Had Lola seen her relationship with Ethan as more than just a bit of fun?
What did Rob think was going to happen as a result of all the nights they’d spent together recently?
‘Where did you go?’ Alex asked, snapping herself away from distracting thoughts.
‘When?’
‘You said you went for food before she went to work. Where did you eat?’
‘Oh. Nando’s. The one in the shopping centre in Cardiff.’
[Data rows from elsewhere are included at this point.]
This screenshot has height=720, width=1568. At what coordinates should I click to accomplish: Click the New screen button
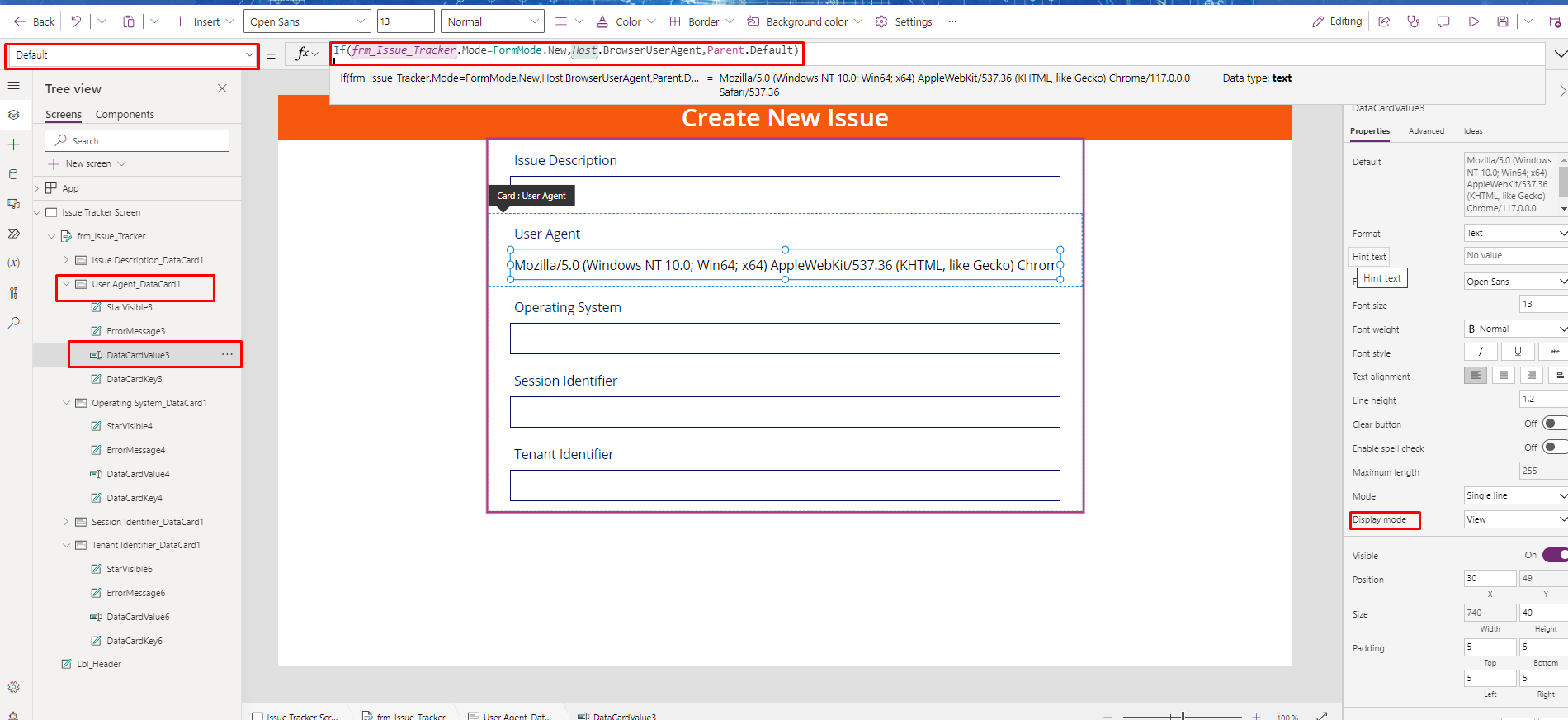coord(87,163)

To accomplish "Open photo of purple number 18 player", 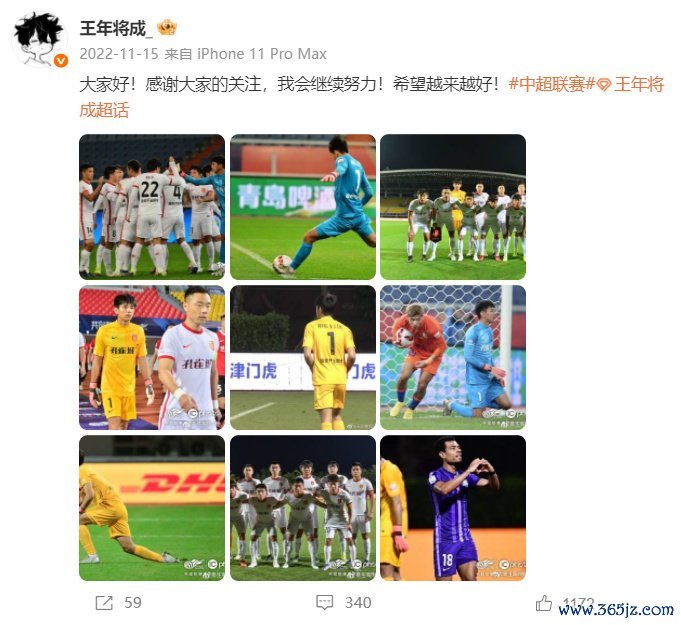I will point(453,508).
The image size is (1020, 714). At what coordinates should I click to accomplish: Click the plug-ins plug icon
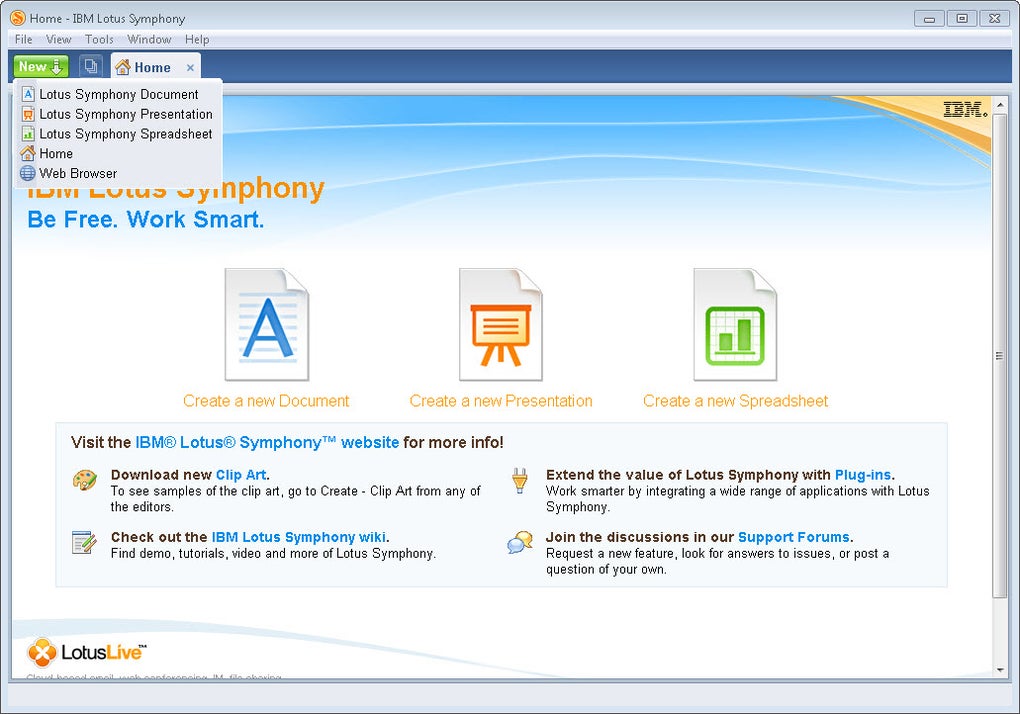(519, 481)
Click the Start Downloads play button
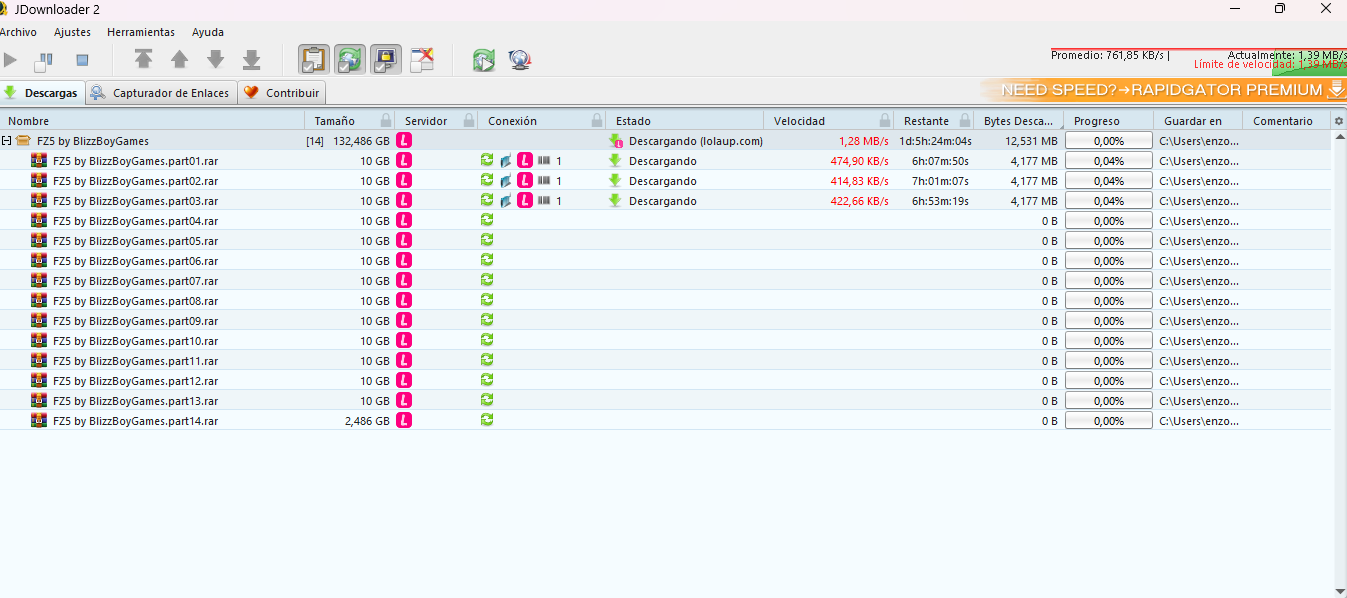 (11, 60)
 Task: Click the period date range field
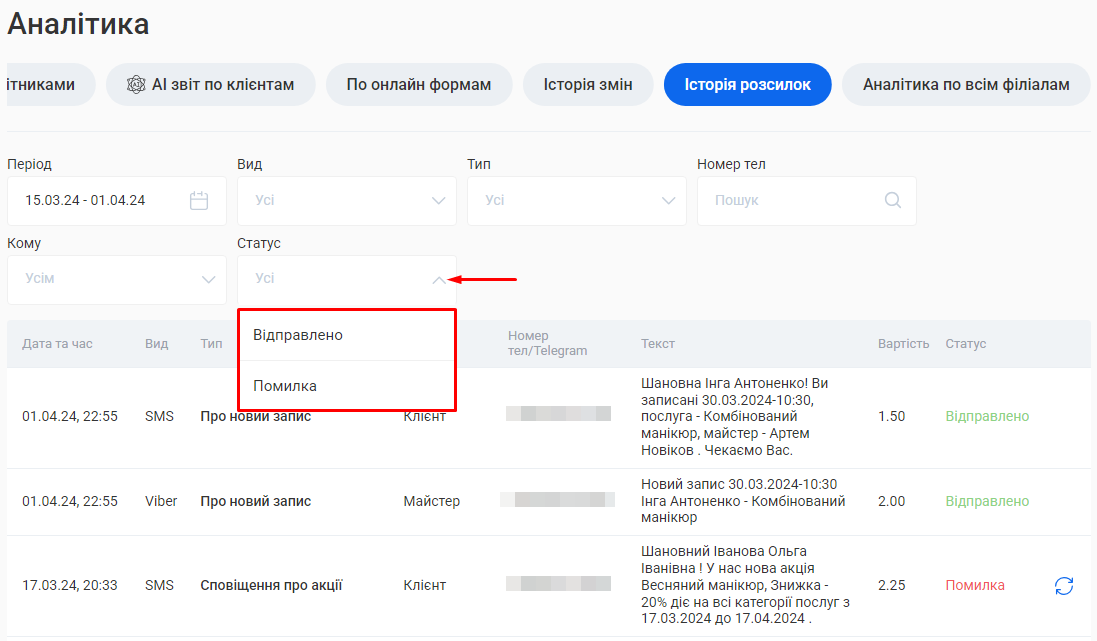pyautogui.click(x=100, y=201)
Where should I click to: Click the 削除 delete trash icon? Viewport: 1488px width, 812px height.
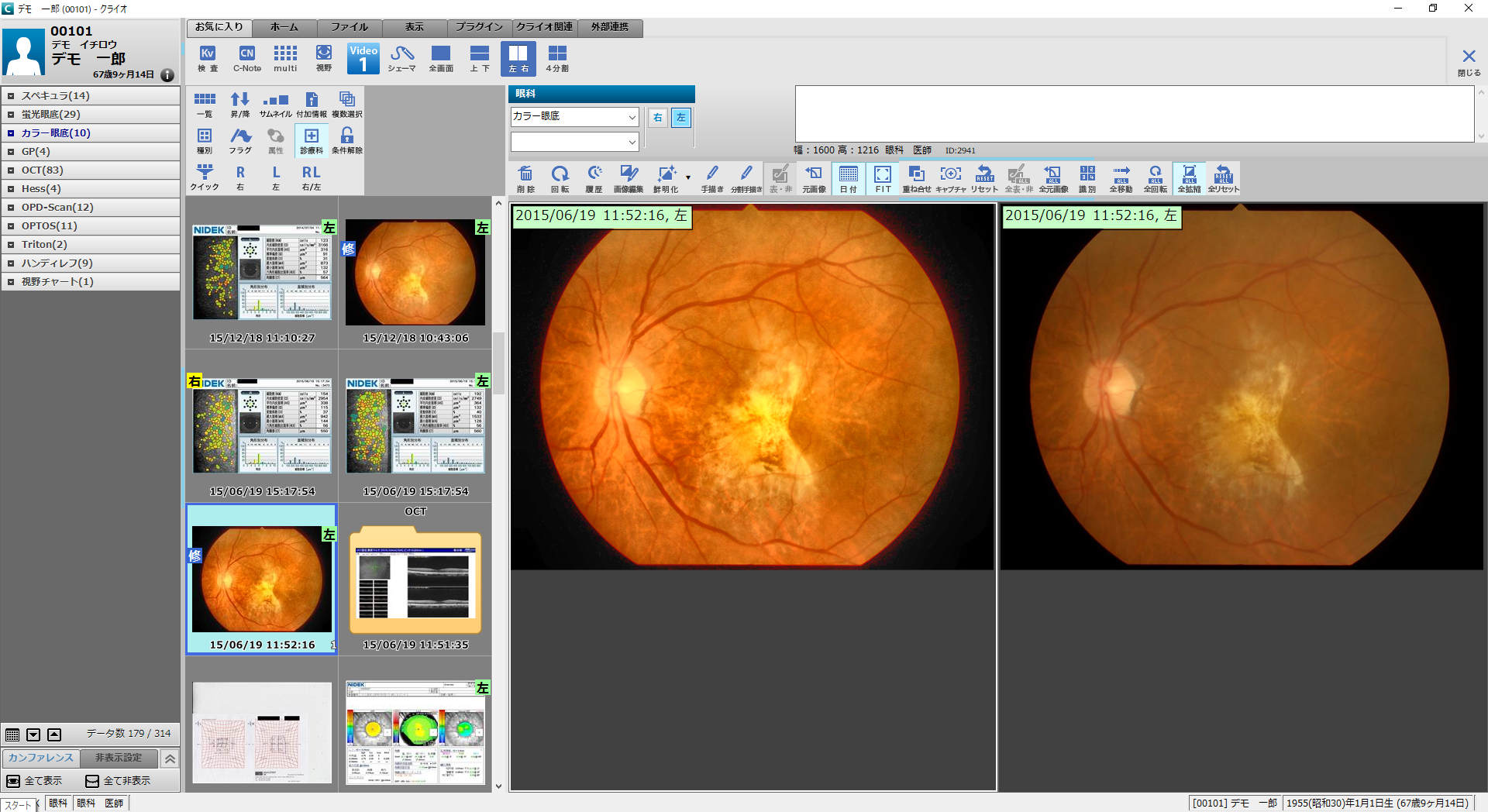point(525,178)
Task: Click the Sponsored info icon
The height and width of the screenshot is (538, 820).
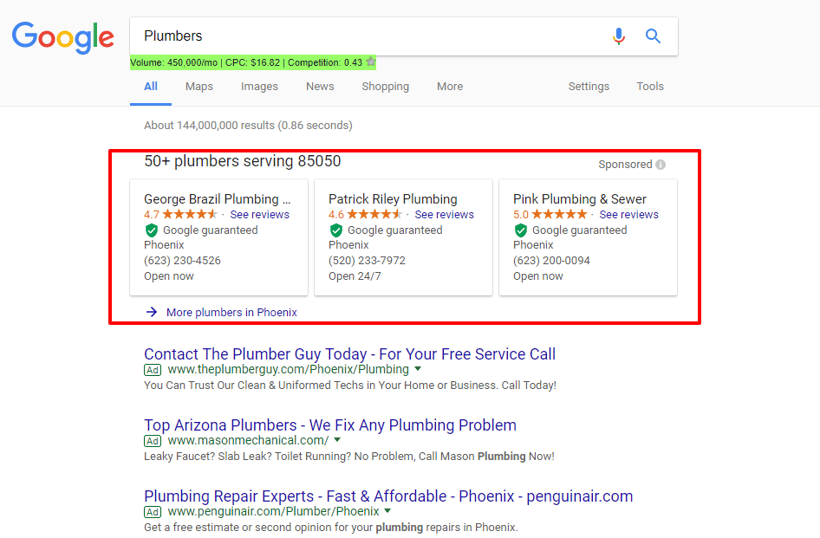Action: (x=660, y=165)
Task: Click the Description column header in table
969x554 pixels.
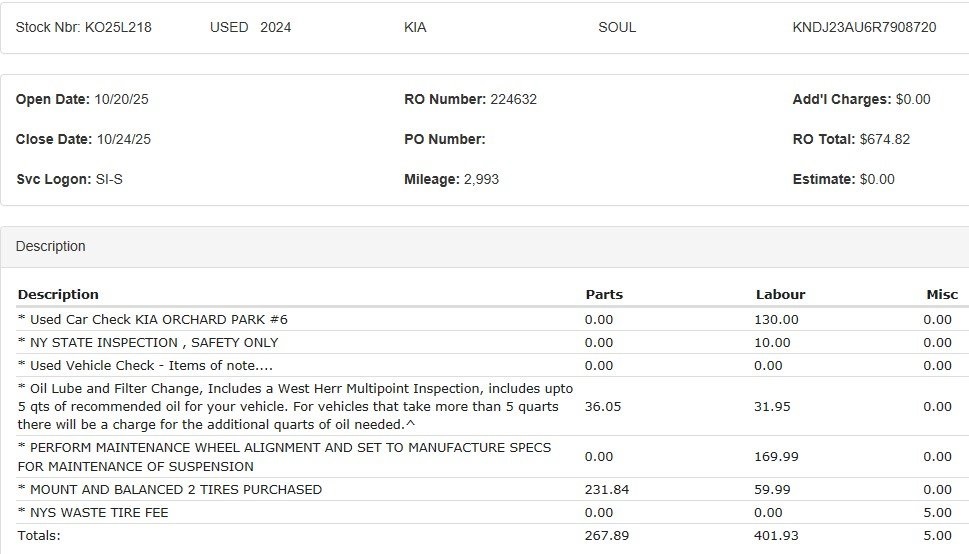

Alex made a note of the place along with the date. ‘OK. If there’s anything else we’ll be in touch. Soon.’
Ethan gave her a nervous glance as he rose from his chair. ‘I am upset about it, you know,’ he said, as though trying to convince himself rather than Alex. ‘I just, I didn’t know her very long, you know? It’s really sad.’
It was the most insincere expression of sadness Alex had ever heard. They still had only a limited picture of Lola’s life, but had her confidence been at such a low ebb that she had seen nothing better for herself than gravitating towards young men such as Ethan Thompson? Alex knew very little of eating disorders or the psychological implications of such diseases, but the knowledge she had was enough to understand that Lola’s condition might have resulted in extremes, and this might also have impacted upon her trust in other people. She could have distanced herself from people, but the fact that she went home with Ethan on the evening she met him – coupled with a lifestyle that seemed to suggest she moved from place to place quite freely – implied the opposite was true, and that Lola might have trusted other people too easily.